I have a dog that I love and has made life more complete. I have ambitions that finally feel realistic. I want to be financially independent, and eventually be driving again. I want to get my book finished – it needs a successful ending in terms of recovery, and for a while I haven’t been able to offer it one. How great it would be to be able to pull all of my challenging experiences together and give others hope in creating a sense of peace with food and their bodies. To reach their potential, in whatever area that may be and to feel like they are in the driving seat of their lives instead of the passenger seat to their eating disorder.

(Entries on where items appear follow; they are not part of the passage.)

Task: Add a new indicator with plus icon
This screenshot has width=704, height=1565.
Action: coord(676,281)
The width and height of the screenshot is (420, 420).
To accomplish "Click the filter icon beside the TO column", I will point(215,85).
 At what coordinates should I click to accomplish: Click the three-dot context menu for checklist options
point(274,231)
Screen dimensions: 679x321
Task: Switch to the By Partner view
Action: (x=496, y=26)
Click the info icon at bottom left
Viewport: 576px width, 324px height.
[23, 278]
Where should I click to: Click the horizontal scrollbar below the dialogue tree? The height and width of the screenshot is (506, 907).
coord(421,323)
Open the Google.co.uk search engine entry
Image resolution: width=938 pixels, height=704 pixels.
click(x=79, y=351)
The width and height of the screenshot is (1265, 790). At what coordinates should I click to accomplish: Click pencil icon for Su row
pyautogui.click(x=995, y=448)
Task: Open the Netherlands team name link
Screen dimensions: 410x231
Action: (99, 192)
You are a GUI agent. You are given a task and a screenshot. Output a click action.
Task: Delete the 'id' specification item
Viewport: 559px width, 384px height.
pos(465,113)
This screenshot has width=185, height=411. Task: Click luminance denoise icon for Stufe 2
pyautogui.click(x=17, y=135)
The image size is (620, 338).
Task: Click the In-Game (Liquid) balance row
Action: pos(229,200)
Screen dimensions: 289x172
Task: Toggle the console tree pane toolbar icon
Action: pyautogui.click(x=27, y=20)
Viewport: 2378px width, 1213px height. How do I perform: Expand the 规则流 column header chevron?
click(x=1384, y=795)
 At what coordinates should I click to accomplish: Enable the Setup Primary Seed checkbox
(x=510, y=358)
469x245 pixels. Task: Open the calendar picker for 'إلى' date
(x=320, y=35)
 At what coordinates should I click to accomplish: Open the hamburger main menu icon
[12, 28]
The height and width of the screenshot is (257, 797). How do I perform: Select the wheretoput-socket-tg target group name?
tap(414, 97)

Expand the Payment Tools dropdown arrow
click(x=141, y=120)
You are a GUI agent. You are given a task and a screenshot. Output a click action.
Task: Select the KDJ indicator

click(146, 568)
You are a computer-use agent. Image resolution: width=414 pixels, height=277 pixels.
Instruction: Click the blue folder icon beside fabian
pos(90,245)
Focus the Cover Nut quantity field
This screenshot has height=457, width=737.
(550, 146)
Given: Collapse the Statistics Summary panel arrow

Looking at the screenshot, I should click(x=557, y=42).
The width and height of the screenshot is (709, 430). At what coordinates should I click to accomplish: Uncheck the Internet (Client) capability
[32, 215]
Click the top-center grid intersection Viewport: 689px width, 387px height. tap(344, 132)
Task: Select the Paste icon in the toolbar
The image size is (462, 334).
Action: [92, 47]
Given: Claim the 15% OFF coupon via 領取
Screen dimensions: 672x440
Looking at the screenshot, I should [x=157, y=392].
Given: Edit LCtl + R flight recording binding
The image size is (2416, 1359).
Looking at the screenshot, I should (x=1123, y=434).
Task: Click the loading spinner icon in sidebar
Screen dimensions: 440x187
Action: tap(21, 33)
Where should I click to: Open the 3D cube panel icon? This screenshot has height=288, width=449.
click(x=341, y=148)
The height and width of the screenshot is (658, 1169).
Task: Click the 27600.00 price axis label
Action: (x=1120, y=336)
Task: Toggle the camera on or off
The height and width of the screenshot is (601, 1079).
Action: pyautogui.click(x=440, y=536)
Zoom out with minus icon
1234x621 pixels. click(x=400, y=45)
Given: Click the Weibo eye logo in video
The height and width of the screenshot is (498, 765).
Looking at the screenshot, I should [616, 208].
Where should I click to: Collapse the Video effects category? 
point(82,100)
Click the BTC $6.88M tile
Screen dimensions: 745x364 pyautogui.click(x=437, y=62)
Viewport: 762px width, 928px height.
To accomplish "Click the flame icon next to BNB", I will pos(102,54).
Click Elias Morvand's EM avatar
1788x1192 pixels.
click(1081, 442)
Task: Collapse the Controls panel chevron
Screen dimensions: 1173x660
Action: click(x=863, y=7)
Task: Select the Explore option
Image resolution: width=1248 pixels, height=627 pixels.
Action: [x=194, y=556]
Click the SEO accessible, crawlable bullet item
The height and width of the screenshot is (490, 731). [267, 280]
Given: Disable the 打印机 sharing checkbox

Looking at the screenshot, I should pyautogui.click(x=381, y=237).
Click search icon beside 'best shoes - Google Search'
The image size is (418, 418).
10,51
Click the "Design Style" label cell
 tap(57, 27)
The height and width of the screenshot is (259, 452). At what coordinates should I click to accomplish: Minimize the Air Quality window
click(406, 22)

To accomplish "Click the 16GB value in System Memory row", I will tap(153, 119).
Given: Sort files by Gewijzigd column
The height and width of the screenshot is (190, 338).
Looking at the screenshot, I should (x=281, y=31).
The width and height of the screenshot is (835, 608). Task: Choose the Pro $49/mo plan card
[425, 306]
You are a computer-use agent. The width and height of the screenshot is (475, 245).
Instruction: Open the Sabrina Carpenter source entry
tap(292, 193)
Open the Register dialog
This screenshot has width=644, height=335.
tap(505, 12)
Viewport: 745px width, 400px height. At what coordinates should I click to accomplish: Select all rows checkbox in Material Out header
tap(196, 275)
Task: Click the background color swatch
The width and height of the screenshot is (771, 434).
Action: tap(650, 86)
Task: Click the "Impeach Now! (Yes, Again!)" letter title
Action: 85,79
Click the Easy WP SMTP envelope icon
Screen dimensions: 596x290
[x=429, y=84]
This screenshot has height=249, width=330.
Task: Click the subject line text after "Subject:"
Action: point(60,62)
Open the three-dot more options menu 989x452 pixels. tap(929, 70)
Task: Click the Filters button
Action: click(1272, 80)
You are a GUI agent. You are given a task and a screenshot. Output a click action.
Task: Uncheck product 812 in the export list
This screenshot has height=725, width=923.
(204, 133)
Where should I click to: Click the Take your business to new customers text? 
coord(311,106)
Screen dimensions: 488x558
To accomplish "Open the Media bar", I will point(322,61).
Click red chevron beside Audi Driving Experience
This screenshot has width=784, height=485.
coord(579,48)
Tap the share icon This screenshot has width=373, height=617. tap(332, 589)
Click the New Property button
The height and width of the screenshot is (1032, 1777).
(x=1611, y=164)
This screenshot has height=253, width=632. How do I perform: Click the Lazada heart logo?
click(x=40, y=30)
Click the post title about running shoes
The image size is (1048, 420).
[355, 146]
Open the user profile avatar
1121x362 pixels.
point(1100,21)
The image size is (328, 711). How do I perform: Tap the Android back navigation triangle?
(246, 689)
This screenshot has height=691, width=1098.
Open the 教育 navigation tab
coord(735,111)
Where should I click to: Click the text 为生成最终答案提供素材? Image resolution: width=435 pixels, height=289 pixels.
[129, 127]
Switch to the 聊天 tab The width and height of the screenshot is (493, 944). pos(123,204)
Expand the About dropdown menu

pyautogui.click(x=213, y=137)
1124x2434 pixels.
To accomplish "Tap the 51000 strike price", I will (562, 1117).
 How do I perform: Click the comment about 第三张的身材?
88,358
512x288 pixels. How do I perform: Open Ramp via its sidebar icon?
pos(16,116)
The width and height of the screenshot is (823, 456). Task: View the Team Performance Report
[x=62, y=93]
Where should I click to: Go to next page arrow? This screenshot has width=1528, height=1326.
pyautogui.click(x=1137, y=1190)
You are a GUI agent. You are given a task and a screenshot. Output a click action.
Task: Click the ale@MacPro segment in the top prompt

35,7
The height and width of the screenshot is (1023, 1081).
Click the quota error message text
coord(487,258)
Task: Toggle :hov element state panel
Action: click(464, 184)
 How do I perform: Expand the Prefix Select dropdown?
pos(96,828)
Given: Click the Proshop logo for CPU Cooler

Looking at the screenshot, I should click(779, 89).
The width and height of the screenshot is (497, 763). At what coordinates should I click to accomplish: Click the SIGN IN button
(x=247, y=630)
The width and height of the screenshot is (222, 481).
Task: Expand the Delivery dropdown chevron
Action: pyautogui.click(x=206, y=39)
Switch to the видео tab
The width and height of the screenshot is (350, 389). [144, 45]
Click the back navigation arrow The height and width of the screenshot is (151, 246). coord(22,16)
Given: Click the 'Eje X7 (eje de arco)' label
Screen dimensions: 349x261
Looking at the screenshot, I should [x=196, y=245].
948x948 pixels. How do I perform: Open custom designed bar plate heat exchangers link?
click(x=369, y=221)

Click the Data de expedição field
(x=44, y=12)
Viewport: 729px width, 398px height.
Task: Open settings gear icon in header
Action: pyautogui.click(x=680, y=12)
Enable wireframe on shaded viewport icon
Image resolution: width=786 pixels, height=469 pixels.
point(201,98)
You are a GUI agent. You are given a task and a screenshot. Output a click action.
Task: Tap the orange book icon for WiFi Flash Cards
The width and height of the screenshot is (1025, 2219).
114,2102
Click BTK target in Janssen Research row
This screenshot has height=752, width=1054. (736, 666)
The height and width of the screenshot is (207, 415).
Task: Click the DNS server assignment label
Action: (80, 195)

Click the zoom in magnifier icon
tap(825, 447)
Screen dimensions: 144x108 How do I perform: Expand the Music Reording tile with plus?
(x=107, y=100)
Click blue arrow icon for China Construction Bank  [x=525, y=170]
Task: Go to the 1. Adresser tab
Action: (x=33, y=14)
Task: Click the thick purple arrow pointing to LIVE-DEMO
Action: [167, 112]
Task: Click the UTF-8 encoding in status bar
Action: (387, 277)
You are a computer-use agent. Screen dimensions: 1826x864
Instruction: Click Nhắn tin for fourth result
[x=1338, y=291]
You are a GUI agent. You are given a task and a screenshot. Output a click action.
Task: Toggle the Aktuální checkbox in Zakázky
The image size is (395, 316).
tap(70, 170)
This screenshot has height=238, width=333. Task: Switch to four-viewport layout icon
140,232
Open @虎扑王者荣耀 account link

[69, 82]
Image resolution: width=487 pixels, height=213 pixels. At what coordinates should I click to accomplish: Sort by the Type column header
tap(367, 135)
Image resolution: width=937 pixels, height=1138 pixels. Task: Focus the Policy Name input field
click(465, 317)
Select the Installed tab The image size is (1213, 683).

All of the above would not be possible to achieve or keep up if I got to the point of allowing Anorexia to get me in it’s grips again.

Remember, if someone is giving you heartfelt advice, and you see they’re not always able to follow it through for themselves… it is not some secret or cynical game-plan, some way to have a dig at you or to be a downright hypocrite. Experiences change, as does what’s helpful for our personal toolbox, and our priorities at that time. We have to be patient with each other and understand that we’ll never really understand each others’ journeys. Someone’s experience of a diagnosis can be completely different to someone else’s.